- **OBJECTIF**
Veuillez recopier les lignes des données en partant de celle qui contient « Task: Click the scroll-to-top arrow button » et en terminant par celle qui contient « Action: point(893,778) », ces deux lignes comprises, consignes incluses, en décalant de 98 chaque coordonnée des réponses. Laissez les images de côté.

- **DONNÉES FOURNIES**
*****

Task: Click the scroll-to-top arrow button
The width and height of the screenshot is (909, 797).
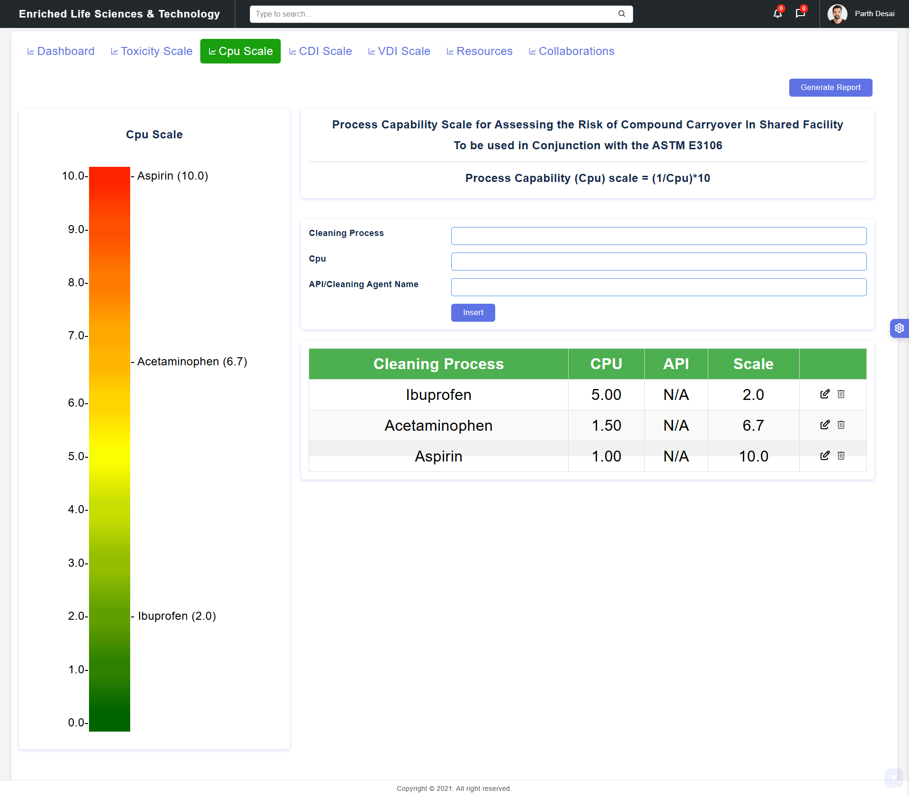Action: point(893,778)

*****

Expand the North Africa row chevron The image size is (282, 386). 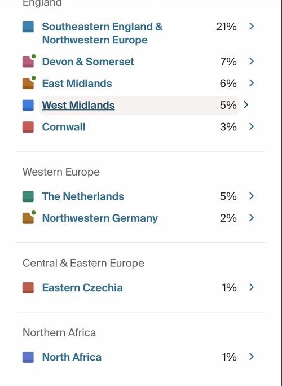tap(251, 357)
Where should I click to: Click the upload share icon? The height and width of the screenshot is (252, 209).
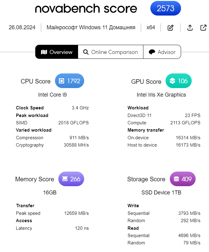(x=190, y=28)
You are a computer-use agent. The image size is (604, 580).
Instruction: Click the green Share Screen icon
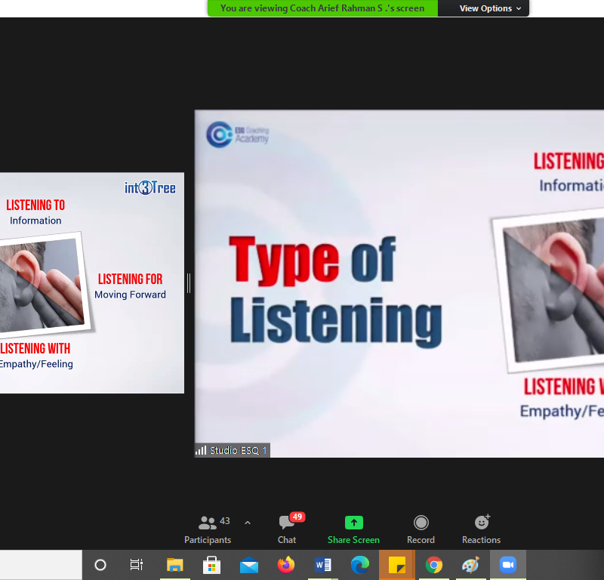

*****

- **RÉSULTAT ATTENDU**
Task: Click the scroll-to-top arrow button
The width and height of the screenshot is (909, 797).
Action: point(991,876)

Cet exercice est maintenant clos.